▶ DIRECTIONS
Report how many lines below contain the word "Расширение", and give only that number.

▶ Stored data entries
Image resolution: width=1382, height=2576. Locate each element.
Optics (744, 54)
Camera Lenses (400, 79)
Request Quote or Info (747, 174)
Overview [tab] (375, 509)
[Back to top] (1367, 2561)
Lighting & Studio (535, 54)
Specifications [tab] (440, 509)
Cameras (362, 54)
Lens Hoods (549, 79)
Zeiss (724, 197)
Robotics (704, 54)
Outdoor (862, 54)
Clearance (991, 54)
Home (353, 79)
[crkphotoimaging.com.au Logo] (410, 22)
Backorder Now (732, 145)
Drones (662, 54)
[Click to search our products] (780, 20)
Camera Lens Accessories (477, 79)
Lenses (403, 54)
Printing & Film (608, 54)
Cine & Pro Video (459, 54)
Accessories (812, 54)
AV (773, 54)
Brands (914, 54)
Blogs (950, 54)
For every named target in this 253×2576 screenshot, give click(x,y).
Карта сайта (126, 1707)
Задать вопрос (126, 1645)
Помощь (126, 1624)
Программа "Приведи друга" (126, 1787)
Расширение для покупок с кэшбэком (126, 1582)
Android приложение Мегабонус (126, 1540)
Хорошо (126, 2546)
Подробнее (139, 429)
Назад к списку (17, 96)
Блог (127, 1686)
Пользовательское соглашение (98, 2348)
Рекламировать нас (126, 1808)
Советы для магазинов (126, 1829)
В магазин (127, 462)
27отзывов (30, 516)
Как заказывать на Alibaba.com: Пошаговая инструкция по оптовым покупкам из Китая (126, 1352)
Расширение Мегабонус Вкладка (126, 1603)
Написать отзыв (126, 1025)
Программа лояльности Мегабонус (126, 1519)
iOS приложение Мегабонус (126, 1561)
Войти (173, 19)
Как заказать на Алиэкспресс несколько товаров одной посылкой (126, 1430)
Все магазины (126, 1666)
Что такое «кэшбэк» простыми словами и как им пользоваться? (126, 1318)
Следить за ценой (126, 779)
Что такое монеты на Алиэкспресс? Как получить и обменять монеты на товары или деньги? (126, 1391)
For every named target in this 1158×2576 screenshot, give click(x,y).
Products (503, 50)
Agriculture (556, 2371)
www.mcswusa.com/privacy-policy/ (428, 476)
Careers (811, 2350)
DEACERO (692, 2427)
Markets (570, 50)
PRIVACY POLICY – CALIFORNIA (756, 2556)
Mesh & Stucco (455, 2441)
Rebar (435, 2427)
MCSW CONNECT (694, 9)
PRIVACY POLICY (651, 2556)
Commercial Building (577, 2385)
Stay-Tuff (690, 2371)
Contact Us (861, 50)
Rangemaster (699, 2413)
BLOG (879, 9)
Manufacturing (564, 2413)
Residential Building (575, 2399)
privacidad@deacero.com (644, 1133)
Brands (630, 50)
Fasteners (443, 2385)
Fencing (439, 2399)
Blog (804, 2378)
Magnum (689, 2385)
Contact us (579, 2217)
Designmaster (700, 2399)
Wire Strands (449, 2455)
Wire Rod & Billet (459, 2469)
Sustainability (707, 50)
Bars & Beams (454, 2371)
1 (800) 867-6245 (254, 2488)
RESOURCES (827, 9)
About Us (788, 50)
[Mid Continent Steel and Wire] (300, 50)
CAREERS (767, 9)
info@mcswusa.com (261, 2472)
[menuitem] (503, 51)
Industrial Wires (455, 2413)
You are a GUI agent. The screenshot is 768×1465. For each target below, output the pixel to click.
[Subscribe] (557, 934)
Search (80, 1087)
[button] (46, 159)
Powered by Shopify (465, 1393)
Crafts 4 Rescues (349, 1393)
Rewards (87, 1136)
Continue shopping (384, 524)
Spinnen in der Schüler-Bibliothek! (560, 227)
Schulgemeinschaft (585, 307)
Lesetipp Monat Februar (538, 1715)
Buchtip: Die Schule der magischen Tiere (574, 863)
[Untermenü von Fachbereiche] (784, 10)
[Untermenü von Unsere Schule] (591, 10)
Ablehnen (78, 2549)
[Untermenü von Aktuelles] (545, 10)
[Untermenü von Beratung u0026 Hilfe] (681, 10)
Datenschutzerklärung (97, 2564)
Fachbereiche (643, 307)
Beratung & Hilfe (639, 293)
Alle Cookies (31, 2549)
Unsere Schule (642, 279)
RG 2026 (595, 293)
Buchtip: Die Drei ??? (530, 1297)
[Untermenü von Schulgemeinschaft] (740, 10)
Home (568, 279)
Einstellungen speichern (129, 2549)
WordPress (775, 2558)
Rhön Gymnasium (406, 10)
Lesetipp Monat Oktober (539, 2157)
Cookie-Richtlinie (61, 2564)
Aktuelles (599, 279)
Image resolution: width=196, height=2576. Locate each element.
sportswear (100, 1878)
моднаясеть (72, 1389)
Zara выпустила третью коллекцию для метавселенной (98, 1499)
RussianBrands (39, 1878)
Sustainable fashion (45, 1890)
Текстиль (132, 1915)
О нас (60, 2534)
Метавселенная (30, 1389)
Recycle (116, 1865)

▶ ANSWER TO THIS PROBLEM
2